**EXERCISE GOAL**
Every line that contains "click" must be located and copied from the data.
══ INPUT FOR THIS TASK ══
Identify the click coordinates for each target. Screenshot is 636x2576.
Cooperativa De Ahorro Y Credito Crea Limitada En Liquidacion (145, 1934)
═══
══ INPUT FOR THIS TASK ══
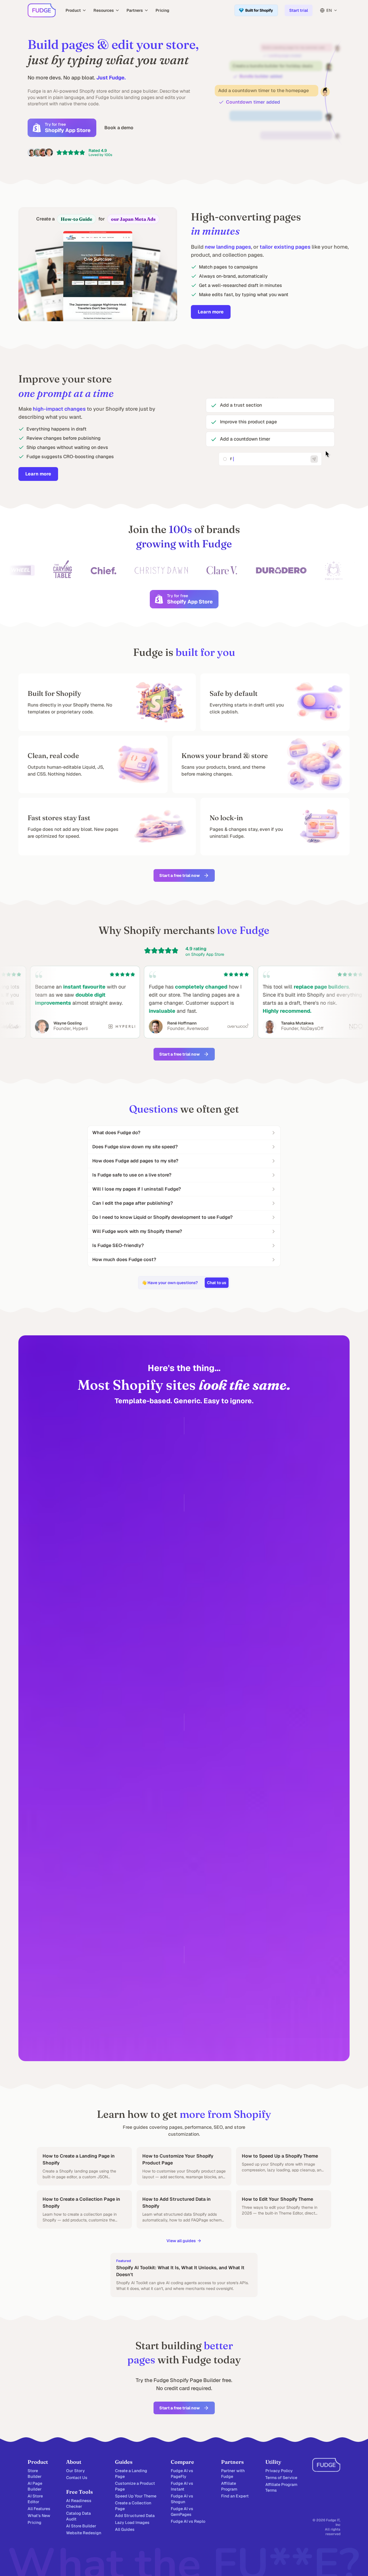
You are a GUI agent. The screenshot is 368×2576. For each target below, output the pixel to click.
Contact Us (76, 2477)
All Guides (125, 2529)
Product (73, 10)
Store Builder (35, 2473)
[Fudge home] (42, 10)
═══
**TASK OUTPUT**
Identify the click coordinates for each target. Screenshot is 636x2576.
You are a GUI agent. The screenshot is 368×2576. For each target below, output the pixel to click.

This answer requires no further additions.